Hyperuniform Disordered Metasurfaces for Selective Absorbers

In this proposal we aim to develop photonic materials in which novel types of structuring are exploited as a resource to control light absorption and thermal emission. This will deliver future generations of solar-thermal absorbers, with ultra-high optical absorption, low-thermal losses and high-temperature stability.

World demand for energy is projected to more than double by the end of the century and identifying adequate supplies of non-polluting energy is set to become one of humanity's top priorities. Solar energy provides a persuasive approach to the challenge of identifying clean, abundant sources which are readily available energy for the future, however, still, the cumulative solar photovoltaic capacity is currently only a small fraction the global power output.

Recent advances in theoretical, computational, and nano-fabrication capabilities have allowed unprecedented manipulation of the nanoscale structures controlling solar capture, conversion, and storage. we are no longer restricted to well-defined periodic structures. Instead, we plan to exploit complex systems made of apparently random patterns, which when suitably designed, can lead to performances superior to those offered by conventional photonic systems.

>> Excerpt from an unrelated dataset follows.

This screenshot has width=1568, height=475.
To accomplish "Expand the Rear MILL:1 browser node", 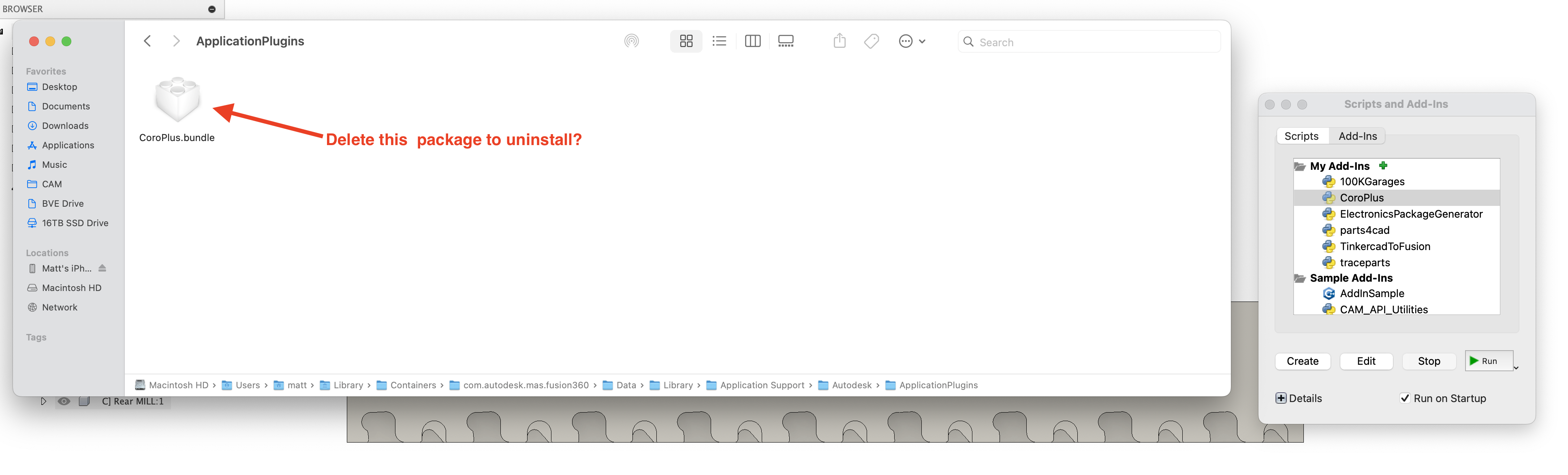I will click(43, 401).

The proposed project will focus on the development of hyperuniform disordered metasurfaces, a novel class of photonic structures in which structural correlations are accurately controlled. Discovered in 2009, these new materials have already attracted considerable attention as they combine the robust properties of periodic systems with the flexibility of disordered ones. We will explore the properties of hyperuniform media with the aim of achieving ultimate control over the absorption of solar radiation and emission of thermal radiation, with the goal to create highly efficient frequency-selective solar-thermal absorbing materials.

This research proposed will enhance UK's capabilities in disordered photonic materials and high temperature solar absorbers and will have direct impact on more efficient and cost-effective solar power generation. The advanced optical capabilities to be enabled by our research will support the constant exponential growth of novel photonic technologies in the UK.